No confundamos la misericordia con la debilidad,
que sería alentar al pecado. Ved los ejemplos que nos da Nuestro Señor. Siempre
exige la contrición y el arrepentimiento del pecado. Sí, mientras no tengamos
razones positivas para dudar de la contrición, seamos misericordiosos.
Dicho de otro modo, hagamos todo lo que podamos
para conservar y hacer crecer la vida. Un sacerdote realmente celoso verá y
sondeará los corazones, y sabrá, ya sea corregir —pues “el Señor castiga al que (Él) ama” (Heb 12, 6), dice San Pablo—, ya sea aconsejar. El buen médico es
el que sabe diagnosticar bien la enfermedad y aplicar el remedio apropiado.
El médico tiene como finalidad la salud del
enfermo. La disposición para alcanzarla consiste en inclinarse a él y examinar
realmente de cerca la enfermedad para descubrir sus causas, teniendo en cuenta
las circunstancias. Lo mismo vale para la enfermedad moral que para el pecado.
El sacerdote tiene que inclinarse sobre esa miseria.

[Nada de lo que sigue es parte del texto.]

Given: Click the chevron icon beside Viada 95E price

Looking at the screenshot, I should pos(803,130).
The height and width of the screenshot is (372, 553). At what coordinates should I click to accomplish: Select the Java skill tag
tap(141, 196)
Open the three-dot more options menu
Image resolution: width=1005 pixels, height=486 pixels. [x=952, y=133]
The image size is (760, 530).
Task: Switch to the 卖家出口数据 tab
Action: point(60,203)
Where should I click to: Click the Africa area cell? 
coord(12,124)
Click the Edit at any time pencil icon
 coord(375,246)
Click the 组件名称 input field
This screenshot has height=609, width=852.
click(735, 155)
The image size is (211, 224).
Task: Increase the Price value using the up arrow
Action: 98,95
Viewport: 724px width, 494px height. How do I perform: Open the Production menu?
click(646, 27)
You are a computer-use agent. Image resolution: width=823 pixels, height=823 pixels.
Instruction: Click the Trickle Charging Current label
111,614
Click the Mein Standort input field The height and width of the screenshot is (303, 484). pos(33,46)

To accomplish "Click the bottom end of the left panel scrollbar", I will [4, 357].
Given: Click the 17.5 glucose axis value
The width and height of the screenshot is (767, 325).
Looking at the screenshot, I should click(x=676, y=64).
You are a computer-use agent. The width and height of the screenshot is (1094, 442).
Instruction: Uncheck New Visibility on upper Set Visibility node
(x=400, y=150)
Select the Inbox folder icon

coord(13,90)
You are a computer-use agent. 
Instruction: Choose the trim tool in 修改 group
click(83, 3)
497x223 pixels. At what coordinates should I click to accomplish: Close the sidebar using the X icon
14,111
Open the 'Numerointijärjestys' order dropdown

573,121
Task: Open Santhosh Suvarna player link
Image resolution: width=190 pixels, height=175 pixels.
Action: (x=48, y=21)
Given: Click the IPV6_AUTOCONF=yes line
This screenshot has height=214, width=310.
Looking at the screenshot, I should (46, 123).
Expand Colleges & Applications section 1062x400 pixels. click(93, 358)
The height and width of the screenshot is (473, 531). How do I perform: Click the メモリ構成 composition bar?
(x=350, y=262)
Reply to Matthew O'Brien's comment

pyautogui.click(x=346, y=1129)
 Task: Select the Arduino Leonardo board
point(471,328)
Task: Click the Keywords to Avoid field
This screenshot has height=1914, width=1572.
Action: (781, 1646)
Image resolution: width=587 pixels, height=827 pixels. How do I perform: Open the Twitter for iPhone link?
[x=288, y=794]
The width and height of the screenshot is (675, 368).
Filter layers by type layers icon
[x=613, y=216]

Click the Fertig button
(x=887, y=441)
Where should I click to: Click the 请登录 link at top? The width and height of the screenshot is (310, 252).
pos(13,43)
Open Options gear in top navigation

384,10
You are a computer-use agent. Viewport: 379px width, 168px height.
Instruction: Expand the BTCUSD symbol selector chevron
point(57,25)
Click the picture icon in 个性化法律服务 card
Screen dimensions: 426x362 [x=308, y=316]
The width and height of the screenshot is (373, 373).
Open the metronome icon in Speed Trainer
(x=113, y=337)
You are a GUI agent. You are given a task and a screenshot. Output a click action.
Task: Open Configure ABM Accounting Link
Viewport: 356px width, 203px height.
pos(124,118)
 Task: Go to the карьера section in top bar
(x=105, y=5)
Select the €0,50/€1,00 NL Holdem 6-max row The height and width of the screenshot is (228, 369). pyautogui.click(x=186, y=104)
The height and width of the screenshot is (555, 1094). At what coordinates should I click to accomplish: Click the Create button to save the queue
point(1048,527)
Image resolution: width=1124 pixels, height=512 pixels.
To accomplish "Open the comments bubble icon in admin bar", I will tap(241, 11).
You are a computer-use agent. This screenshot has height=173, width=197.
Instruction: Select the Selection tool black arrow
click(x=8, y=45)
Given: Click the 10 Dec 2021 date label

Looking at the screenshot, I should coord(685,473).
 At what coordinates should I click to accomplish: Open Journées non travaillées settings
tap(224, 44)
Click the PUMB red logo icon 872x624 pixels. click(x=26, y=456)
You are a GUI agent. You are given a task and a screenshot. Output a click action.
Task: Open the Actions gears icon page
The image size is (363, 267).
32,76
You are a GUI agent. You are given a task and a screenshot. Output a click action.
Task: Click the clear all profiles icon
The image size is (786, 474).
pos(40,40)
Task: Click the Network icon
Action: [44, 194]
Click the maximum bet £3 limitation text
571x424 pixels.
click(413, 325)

Si el sacerdote no es
misericordioso, sino que tiene una actitud de condena y de dureza con el
pecador, este último se encerrará en sí mismo y eso provocará tal vez su
muerte. Ya no tendrá confianza en el sacerdote, no sabrá a quién dirigirse y
perecerá.
El sacerdote tiene que tener misericordia en su
corazón y saber escuchar a la gente. Está para recibir las dolencias, las
dificultades y las miserias de la gente, y procurar ponerlas otra vez en el
camino, poco a poco, tranquilamente, algunas veces siendo firme. A veces,
evidentemente, hay que ser firme, cortar con el bisturí, provocando daño al
enfermo, pero siempre con un espíritu misericordioso y con la finalidad de
curar. […]
Procuremos juzgar con benevolencia. “Yo no quiero la muerte del impío
—oráculo del Señor—, sino que se
convierta y viva” (Ez 18,
23 y 32); “el Hijo del hombre ha venido a buscar y salvar lo que estaba perdido”
(Lc 19, 10). Estos son los principios del verdadero
sacerdote. Rogará a Dios que le ayude en la aplicación práctica de la
administración de la penitencia y del sacramento de la Confesión.
¡La verdad ante todo! No hemos de tener
principios personales, sino los de Nuestro Señor y de la Iglesia; esto es la
verdad. En definitiva es la gran caridad, la verdadera caridad, la que debe
guiarnos, y no la caridad al modo de los curas de manga ancha, modernos y
liberales. De este modo, es como decir al penitente: “Ama y haz lo que quieras”,
pues si amamos verdaderamente, es decir, según la verdad, amamos las almas y no
las personas; si sólo procuramos amar su vida cristiana y su vida eterna, como movidos
por el Espíritu Santo, haremos lo que realmente les convenga, y tales almas,
viendo que lo único que nos guía es su bien, nos seguirán y aceptarán de parte
nuestra todo lo que les pidamos.
Un consejo precioso para este apostolado es
comportarnos de tal manera en la sociedad y en las relaciones sociales, que las
personas no sientan temor de pedirnos el sacramento de penitencia; es decir,
guardar siempre un comportamiento realmente sacerdotal.